Une fois de plus, il n’existe pas de problème de fond qu’une absence de décision ne puisse résoudre. D’où les résolutions prises par les intervenants, appelant au « renforcement immédiat des moyens existants, face à une pression migratoire à son plus haut niveau depuis 2016 ». En effet, « quelque 330.000 entrées irrégulières sur le territoire de l’Union européenne ont été enregistrées en 2022 », nous disent Les Échos, pas spécialement le journal le plus en pointe en matière de lutte contre la pression migratoire extra-européenne.
Pour le reste, l’habituel catalogue des mesures prises le torse bombé au nom des grands principes, mais jamais appliquées pour cause de ventre mou et de bons sentiments. Il y est donc question de « reconduites aux frontières », seules 21 % de ces dernières étant aujourd’hui effectuées. Et encore « d’intensifier la coopération » avec les pays d'origine des migrants, autre antienne devant l’Éternel.
Puis il y a Europe et Europe. Au cœur historique de cette dernière ? Le fantasmatique couple franco-allemand, dont on sait depuis longtemps qu’il fonctionne de guingois. Au moins ce couple à la Dubout – grosse dame vindicative et petit monsieur craintif – peut-il se réconcilier sur un point : la résolution commune relative à l’immigration interdit, de fait, d’évoquer toute forme de barrières physiques censées nous protéger de ce péril.
Et Emmanuel Macron de surenchérir : « Je pense qu’on a évité justement des mécanismes de stigmatisation avec lesquels, par exemple, la France comme l’Allemagne ne sont pas à l’aise. » Construire des murs ? Paris et Berlin ne semblent pas être mûrs sur la question.
Mais il y a aussi une autre Europe, celle des marches de notre berceau civilisationnel, en première ligne face à ce que le défunt président Valéry Giscard d’Estaing, nommait jadis une « invasion ». Il y a évidemment les nations de l’Est, peut-être plus « à l’aise » sur ces sujets, dont la Bulgarie et la Roumanie. Mais aussi l’Autriche et, fait nouveau, les États du nord, dont le Danemark, sortis de leur traditionnelle léthargie quant à la question migratoire.
Bref, à en croire les technocrates européens, il faudrait construire des murs autour de l’Europe, mais sans le dire, lutter contre l’immigration clandestine, mais sans le faire, se dire Européens, mais tout en ayant honte de l’être, et, surtout, honte de persister à le demeurer. En attendant, deux conclusions s’imposent.
La première : l’Europe des 27 n’est que vue de l’esprit, chacune des nations la composant persistant à défendre ses intérêts propres ; ce qu’on ne saurait décemment leur reprocher. Mais jamais la somme de priorités particulières ne saurait déboucher sur un objectif commun.

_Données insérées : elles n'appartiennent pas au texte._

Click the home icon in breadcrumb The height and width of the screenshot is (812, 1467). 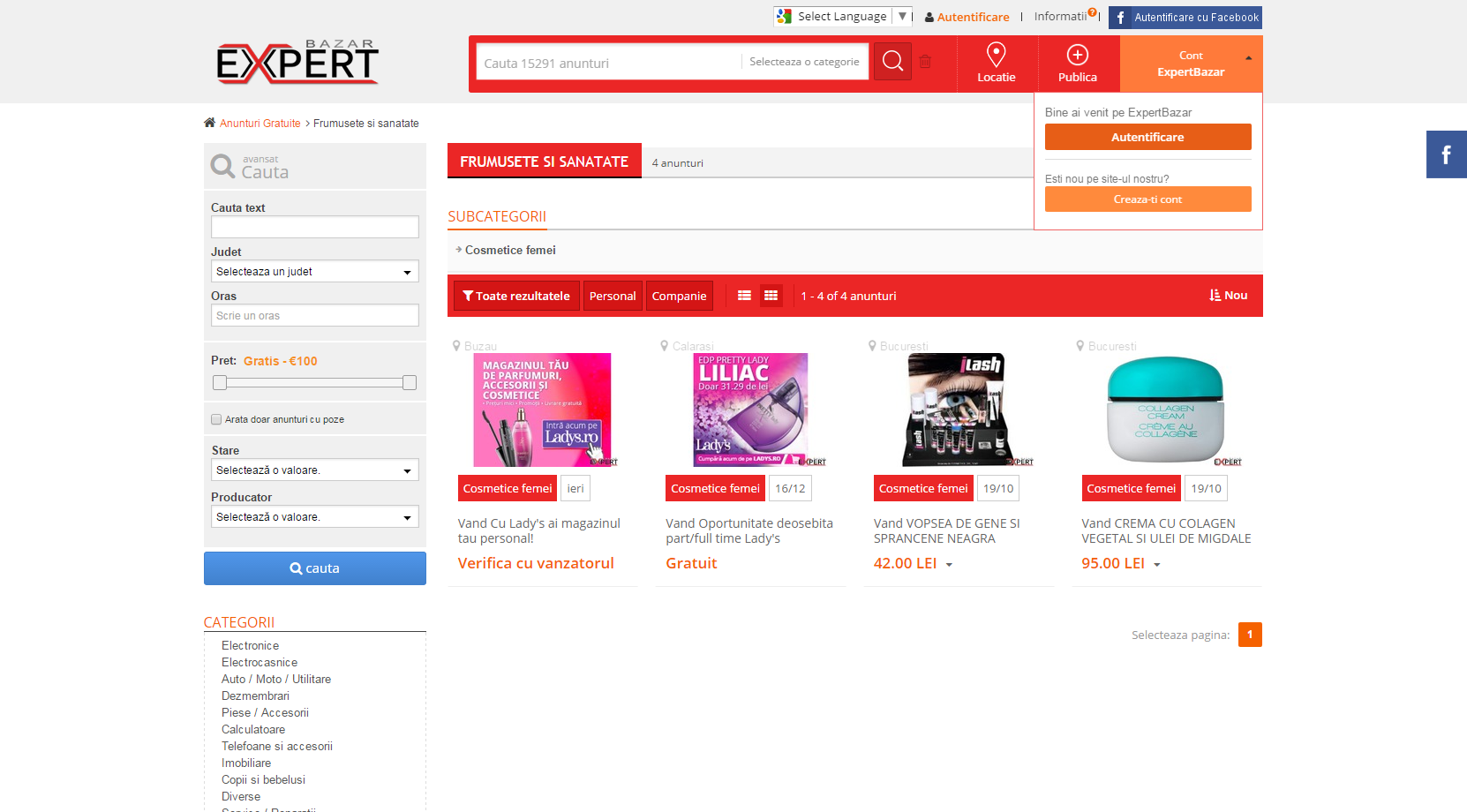pyautogui.click(x=209, y=123)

La seconde : c’est que, bon an mal an, la France, même sous domination hypnotique macronienne, demeure la seule nation à tenter de faire valoir à la fois la voix d’une nation mal portante et celle d’une Europe à bout de souffle, face aux menées américaines et à ses vassaux, Pologne et Allemagne au premier chef. Des nations qui, sous couvert d’adouber un embryon de défense européenne, sont les premières à acheter des armes états-uniennes et à se plier aux injonctions de la Maison-Blanche en matière de politique étrangère.
Les « cabris », raillaient naguère le général de Gaulle en évoquant ces Européens en peau de lapin… Des « veaux », dirions-nous plutôt, pour paraphraser l’une de ses expressions plus ou moins apocryphes.